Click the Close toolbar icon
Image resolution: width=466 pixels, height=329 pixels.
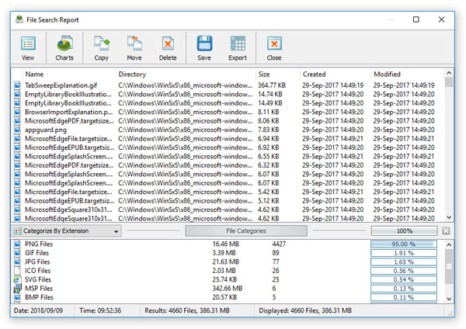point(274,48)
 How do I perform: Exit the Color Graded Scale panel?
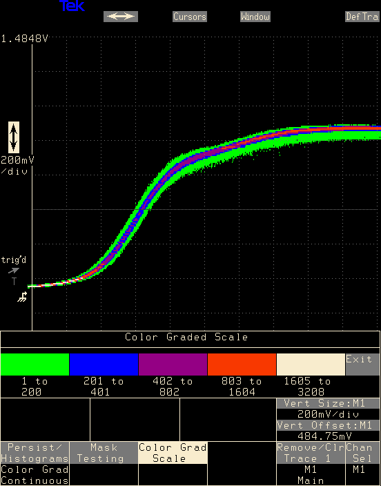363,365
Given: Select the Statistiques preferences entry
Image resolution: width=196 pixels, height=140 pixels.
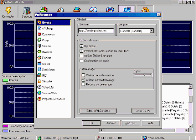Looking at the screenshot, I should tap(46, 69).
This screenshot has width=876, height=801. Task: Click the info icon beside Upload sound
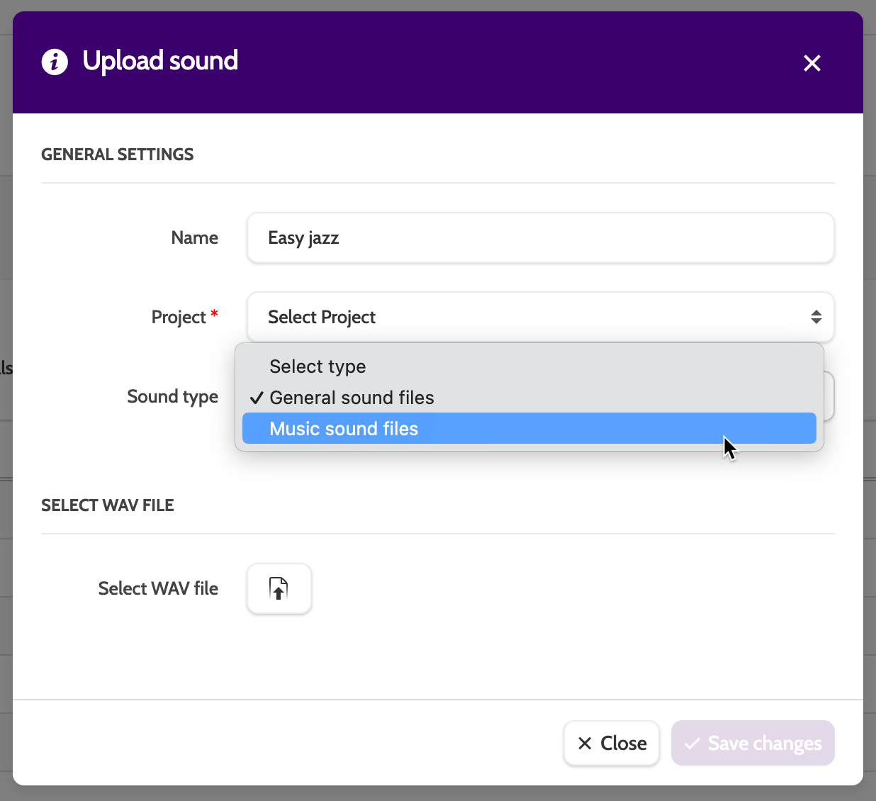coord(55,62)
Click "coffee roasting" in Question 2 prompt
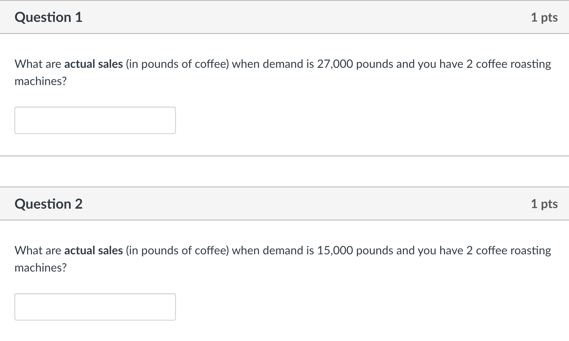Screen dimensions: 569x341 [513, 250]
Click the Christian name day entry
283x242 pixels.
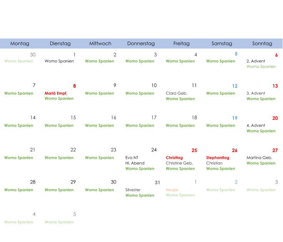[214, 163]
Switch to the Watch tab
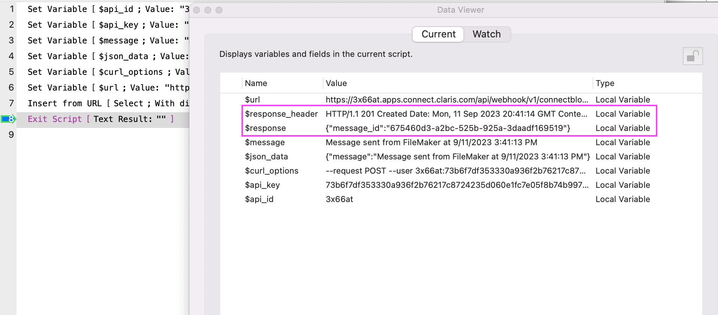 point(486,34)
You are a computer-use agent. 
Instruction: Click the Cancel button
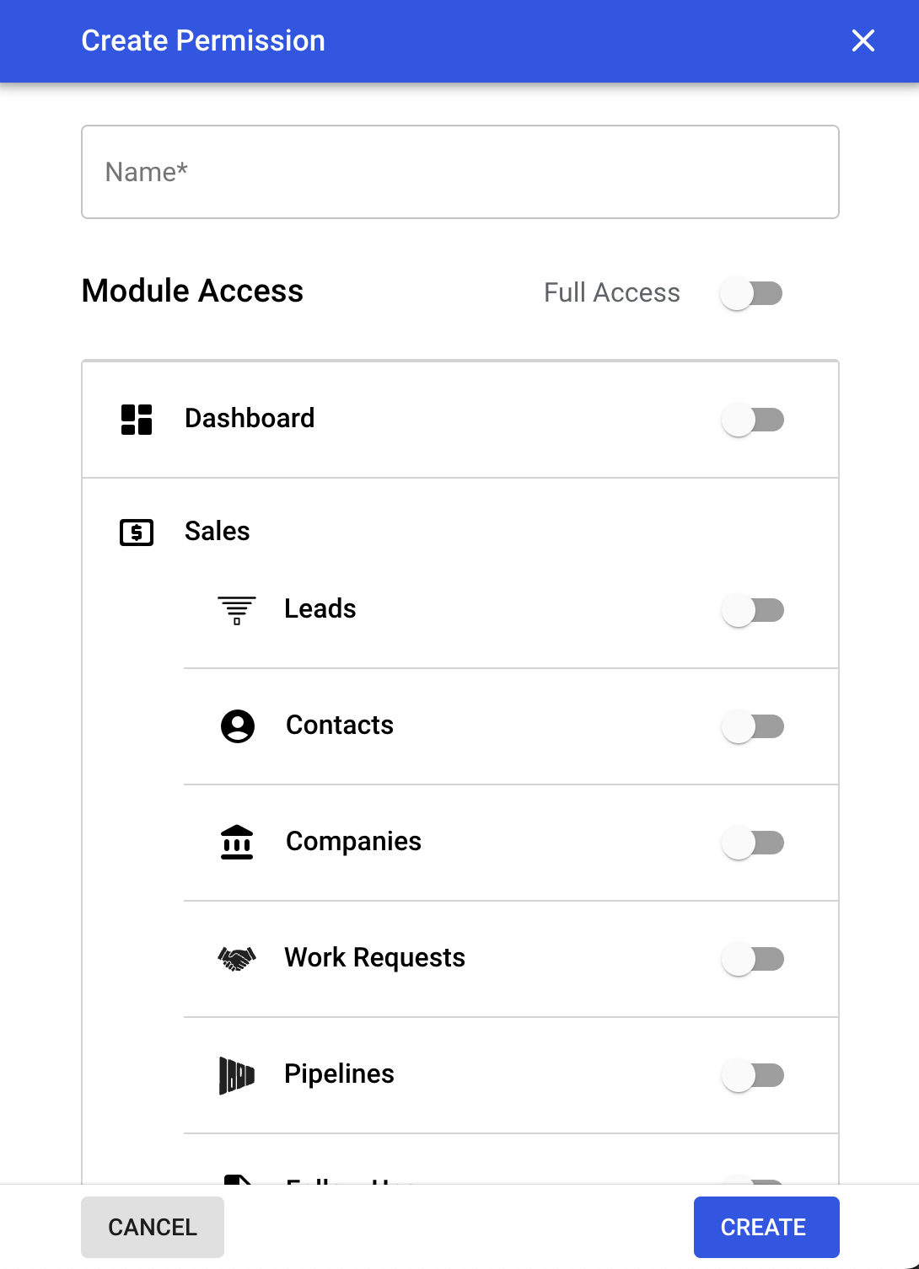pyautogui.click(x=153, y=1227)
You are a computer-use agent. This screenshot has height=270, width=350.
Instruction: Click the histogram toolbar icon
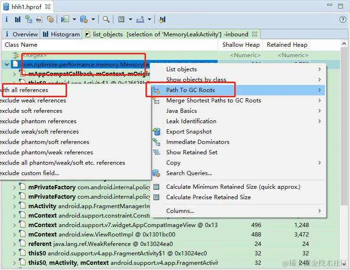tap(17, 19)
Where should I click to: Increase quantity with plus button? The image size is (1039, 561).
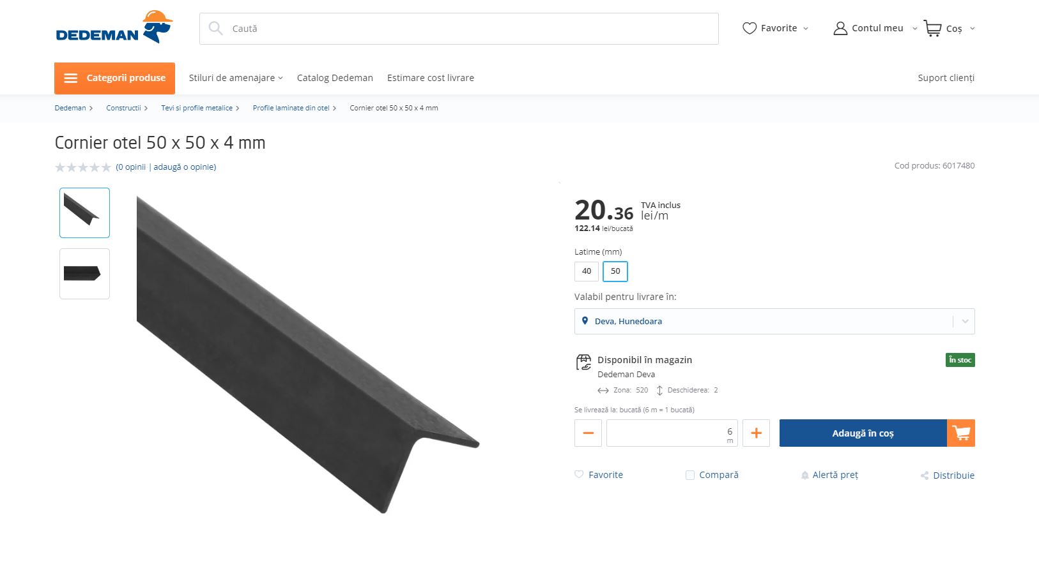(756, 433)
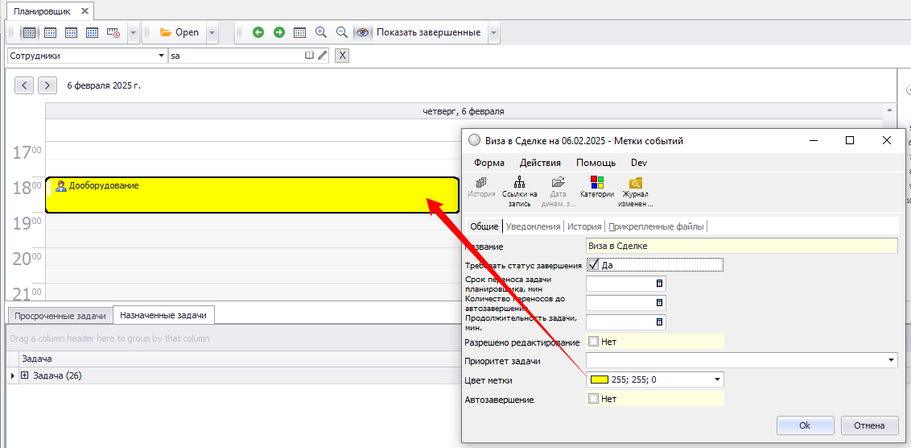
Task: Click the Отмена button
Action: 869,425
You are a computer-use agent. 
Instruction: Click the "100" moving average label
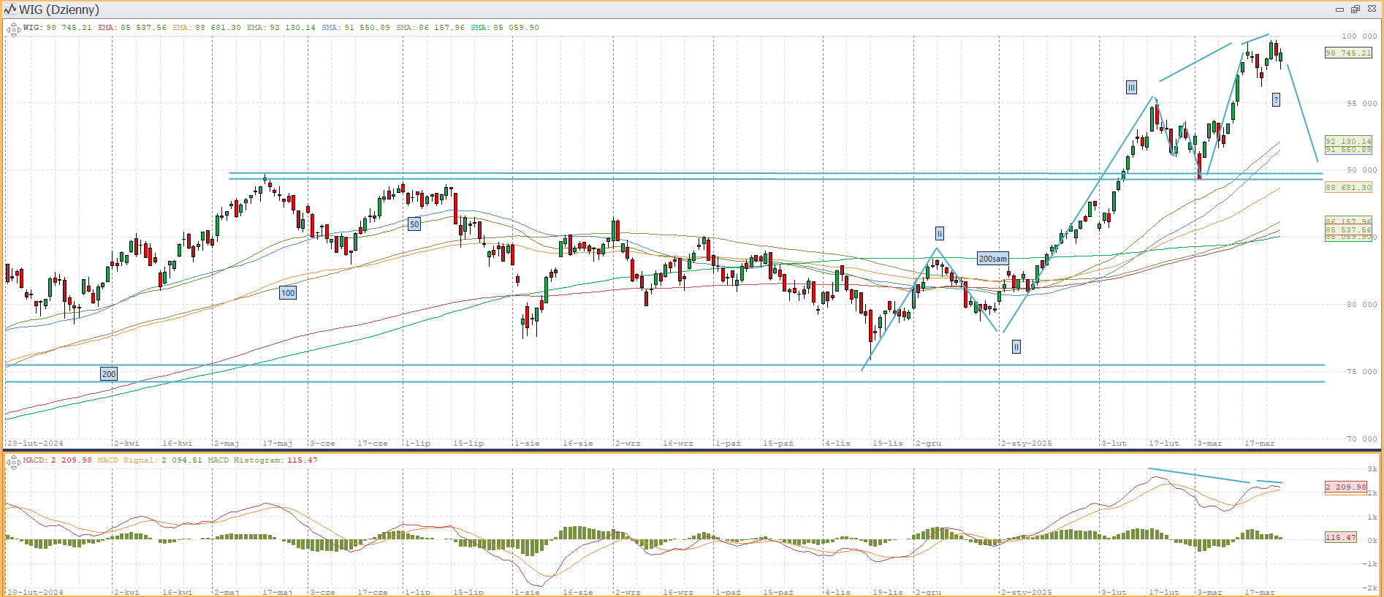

··········

What is needed
Line count for the string "entry": please say how many lines in the entries above contain it, with no other words.

Reply
2